Best way to pass a string array to a function imposing const-ness in all levels down

Question

In C we cannot assign a char** to const char *const * because of this problem. So, what's the base way to declare a function accepting an array of strings?

My input parameters may be of any types, including:

• char **
• const char **
• ...

Answer 1

I end up using the Antti Haapala's suggestion (thank you Antti Haapala!). Using const char * const * as the argument type and explicitly casting incompatible types.

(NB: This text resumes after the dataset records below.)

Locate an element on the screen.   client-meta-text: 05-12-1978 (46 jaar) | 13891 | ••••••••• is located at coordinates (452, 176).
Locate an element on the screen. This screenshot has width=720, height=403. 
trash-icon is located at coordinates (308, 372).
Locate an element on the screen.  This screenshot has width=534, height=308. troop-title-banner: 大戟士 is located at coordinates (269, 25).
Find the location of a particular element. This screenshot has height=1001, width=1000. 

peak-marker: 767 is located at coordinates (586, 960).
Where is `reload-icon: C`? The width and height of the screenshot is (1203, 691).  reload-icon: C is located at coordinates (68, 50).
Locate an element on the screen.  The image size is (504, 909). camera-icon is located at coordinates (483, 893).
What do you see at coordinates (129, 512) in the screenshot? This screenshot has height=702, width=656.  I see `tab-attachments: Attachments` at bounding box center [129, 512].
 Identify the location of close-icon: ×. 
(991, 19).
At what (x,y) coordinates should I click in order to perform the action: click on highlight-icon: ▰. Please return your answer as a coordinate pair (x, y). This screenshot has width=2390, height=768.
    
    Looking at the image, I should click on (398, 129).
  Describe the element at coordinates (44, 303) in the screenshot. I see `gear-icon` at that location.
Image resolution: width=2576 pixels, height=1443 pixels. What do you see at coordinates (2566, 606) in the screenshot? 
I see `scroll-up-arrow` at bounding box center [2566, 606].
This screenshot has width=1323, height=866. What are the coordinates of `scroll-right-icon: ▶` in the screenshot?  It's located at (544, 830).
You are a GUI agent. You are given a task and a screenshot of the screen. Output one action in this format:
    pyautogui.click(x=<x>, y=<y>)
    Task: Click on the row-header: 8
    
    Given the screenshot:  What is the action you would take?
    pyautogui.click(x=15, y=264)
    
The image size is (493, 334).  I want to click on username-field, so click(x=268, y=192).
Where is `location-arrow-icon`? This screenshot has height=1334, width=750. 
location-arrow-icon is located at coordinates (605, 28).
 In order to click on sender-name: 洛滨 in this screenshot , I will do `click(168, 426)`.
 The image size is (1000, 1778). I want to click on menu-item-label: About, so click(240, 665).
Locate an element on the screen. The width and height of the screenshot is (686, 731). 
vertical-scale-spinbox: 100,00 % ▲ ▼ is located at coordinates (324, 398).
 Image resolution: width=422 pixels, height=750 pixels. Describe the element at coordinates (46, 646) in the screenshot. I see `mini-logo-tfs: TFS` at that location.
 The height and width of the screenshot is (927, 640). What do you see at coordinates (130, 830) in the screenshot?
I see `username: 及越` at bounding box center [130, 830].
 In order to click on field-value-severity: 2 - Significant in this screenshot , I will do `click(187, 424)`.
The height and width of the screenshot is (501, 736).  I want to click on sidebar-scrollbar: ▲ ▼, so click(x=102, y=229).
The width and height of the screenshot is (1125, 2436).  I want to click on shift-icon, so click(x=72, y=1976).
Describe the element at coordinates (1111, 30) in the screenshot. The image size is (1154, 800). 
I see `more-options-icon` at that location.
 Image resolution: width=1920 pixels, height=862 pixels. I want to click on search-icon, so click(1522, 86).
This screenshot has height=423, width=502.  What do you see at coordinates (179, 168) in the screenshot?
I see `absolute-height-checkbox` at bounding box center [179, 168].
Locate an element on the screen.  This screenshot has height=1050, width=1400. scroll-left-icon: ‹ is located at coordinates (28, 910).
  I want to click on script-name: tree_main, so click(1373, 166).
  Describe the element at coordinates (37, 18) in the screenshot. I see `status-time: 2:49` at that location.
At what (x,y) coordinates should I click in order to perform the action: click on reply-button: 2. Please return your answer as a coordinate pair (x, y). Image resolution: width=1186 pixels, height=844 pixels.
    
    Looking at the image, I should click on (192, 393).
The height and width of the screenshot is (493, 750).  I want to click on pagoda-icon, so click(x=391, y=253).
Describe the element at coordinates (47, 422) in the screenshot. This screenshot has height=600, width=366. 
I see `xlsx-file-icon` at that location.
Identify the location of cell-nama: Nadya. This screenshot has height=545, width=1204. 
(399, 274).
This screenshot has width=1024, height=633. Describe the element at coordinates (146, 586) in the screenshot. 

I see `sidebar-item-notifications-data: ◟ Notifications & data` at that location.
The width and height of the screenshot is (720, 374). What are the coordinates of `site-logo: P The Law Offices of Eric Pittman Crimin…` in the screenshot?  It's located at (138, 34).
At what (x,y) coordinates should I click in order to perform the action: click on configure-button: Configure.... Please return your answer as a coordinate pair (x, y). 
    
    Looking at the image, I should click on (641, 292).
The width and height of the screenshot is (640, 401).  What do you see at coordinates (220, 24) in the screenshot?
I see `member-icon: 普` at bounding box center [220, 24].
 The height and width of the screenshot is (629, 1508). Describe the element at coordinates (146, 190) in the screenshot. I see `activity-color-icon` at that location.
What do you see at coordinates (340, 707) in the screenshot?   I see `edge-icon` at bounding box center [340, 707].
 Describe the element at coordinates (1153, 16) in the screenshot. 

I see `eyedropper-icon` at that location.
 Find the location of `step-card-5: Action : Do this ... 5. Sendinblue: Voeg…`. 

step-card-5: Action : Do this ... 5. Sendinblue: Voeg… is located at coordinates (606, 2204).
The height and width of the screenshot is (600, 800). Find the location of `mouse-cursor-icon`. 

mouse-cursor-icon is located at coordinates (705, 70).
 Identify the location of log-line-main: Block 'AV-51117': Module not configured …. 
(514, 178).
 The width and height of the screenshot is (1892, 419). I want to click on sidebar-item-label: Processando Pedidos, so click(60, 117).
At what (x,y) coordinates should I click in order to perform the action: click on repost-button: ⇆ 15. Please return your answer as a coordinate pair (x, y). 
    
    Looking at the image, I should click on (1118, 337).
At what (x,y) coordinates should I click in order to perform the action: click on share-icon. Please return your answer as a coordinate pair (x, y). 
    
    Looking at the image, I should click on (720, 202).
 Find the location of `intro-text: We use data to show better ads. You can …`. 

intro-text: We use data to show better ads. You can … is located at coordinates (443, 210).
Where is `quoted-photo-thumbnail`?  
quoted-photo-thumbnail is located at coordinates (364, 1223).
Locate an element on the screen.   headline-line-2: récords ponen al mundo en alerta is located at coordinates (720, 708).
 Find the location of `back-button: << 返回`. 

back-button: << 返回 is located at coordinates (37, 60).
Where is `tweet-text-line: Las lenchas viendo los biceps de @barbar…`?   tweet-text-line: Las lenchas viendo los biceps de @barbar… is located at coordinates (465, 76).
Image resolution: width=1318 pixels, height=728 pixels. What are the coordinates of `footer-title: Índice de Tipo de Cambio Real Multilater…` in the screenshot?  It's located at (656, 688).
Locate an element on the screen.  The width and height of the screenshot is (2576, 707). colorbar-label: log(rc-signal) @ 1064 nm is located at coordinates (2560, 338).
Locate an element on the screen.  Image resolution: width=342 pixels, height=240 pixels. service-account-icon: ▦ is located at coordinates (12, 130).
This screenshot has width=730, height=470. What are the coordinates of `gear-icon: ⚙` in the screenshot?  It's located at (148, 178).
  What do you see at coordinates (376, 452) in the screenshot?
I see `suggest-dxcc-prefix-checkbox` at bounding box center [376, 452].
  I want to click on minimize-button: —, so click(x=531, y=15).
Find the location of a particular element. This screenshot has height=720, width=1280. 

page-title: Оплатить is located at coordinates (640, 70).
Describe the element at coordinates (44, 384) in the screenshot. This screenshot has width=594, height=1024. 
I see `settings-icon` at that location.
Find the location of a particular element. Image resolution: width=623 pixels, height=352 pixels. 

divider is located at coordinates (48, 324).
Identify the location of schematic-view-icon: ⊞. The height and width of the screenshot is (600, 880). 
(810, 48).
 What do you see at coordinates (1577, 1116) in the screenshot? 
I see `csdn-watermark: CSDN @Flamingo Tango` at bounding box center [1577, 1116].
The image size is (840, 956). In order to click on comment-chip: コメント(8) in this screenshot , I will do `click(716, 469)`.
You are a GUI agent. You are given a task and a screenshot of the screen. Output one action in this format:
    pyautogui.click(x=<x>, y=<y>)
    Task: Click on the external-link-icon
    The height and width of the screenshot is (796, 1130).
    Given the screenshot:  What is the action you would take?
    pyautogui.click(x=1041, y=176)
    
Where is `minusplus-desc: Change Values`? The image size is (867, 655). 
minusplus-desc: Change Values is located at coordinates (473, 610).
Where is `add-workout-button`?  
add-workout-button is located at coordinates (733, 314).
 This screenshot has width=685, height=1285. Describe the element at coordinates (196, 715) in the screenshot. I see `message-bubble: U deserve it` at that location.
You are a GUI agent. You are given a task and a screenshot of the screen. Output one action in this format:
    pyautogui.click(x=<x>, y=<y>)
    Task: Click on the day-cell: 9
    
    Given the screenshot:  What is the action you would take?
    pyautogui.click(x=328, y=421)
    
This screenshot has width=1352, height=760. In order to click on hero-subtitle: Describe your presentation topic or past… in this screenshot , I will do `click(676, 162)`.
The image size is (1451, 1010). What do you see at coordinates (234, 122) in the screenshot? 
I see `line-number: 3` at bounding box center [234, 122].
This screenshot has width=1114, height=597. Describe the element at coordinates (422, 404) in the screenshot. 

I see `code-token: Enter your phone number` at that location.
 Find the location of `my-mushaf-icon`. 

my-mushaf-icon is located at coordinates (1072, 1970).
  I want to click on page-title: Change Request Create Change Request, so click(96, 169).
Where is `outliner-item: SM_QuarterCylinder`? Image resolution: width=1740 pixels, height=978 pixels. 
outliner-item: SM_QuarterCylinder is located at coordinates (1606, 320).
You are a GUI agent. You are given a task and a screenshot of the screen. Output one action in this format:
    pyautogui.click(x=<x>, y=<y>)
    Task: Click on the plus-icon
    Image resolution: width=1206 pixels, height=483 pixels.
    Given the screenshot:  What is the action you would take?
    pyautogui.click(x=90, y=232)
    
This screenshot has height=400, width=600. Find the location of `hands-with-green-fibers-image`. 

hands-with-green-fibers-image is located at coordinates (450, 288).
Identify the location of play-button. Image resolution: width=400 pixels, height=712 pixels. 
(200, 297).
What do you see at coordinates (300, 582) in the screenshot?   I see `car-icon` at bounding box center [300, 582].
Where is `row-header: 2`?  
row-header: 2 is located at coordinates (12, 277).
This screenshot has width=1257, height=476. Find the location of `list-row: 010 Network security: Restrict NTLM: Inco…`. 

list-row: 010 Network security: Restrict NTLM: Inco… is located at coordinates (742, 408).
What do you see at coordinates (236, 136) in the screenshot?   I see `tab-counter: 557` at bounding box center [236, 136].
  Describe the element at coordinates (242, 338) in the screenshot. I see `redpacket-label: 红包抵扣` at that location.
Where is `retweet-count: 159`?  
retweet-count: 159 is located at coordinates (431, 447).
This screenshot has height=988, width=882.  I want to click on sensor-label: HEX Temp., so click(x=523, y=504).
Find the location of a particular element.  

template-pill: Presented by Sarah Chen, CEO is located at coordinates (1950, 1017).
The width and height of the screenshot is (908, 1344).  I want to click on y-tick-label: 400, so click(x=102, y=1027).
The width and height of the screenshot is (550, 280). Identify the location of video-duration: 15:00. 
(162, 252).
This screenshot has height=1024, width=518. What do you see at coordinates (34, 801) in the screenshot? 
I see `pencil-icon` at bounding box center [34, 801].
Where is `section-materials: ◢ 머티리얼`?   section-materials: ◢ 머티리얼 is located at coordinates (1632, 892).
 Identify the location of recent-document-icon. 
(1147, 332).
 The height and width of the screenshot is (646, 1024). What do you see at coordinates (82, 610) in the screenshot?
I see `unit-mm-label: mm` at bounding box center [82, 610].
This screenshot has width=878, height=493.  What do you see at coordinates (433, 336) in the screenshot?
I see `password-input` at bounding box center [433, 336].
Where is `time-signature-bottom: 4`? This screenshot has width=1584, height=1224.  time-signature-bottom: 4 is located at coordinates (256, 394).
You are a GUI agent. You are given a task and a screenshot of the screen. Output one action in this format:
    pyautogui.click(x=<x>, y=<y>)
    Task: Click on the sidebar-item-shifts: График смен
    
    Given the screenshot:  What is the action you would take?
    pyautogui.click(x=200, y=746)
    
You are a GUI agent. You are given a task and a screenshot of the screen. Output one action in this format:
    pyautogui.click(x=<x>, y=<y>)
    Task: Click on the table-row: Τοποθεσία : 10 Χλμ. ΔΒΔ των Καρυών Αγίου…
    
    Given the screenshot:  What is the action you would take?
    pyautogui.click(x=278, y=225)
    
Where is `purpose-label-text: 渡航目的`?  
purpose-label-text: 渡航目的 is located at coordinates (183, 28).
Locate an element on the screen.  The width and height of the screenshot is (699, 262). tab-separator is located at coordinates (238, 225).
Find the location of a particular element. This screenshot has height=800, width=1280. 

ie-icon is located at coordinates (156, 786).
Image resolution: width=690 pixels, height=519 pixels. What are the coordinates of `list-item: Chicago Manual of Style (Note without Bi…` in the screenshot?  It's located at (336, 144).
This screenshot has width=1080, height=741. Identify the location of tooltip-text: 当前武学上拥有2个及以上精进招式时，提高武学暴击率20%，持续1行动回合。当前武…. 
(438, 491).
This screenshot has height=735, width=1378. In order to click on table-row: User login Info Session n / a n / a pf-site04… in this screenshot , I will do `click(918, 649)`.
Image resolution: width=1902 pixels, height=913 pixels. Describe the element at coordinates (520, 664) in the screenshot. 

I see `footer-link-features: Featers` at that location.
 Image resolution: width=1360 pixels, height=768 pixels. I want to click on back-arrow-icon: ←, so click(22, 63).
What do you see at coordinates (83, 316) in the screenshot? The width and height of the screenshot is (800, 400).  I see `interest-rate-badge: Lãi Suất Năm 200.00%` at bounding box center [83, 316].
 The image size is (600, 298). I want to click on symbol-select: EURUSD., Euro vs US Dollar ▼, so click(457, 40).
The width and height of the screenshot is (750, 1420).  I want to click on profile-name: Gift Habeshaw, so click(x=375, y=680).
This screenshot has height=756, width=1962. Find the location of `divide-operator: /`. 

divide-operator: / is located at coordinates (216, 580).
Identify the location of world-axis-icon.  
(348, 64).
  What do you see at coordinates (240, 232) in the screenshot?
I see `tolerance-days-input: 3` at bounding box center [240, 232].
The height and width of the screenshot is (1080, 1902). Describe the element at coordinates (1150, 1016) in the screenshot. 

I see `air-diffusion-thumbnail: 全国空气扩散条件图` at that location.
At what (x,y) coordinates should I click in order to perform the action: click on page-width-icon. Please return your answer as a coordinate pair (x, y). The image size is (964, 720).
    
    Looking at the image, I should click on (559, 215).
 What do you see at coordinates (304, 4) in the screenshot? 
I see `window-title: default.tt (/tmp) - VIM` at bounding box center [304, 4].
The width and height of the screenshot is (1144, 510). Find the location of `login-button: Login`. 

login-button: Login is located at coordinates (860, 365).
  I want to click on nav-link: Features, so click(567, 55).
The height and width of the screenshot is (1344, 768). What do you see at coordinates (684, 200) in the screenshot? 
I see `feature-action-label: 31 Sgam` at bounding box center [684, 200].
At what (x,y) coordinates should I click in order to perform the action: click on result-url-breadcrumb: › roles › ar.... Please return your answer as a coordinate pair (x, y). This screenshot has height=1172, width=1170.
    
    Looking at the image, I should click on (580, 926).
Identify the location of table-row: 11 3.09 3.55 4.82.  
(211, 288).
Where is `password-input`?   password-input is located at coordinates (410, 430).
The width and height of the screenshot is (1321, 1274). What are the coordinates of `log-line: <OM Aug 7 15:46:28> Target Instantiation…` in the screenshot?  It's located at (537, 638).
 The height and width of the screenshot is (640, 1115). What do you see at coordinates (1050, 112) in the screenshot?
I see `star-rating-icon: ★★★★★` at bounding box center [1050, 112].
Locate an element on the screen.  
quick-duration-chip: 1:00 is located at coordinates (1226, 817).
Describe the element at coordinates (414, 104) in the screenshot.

#define STR_ARR(v) _Generic((v),             \ 
    char**: (const char *const *)(v),        \
    char *const *: (const char *const *)(v), \
    default: (v))

void foo(const char * const * strings);

Usage:

char **strs1;
foo(STR_ARR(strs1));

const char **strs2;
foo(STR_ARR(strs2));

Answer 2

The best way is to have the caller sort their code out. Otherwise you can do a type-safe wrapper macro along the lines of this:

#include <stdio.h>

void str_print_ro (const char* str_arr[], size_t n)
{
  for(size_t i=0; i<n; i++)
  {
    puts(str_arr[i]);
  }
}

#define str_print(arr,n) _Generic((arr), \
  const char** : str_print_ro,           \
  char**       : str_print_ro) ((const char**)(arr), n) 

int main (void)
{
  char* arr[] = {"hello", "world"};
  str_print(arr, sizeof arr/sizeof *arr);  
}

It probably doesn't make much sense to const-qualify the pointers themselves. If you for some reason need that too, then const char* const str_arr[] should sort it, and that one can be converted to from char** and const char** both.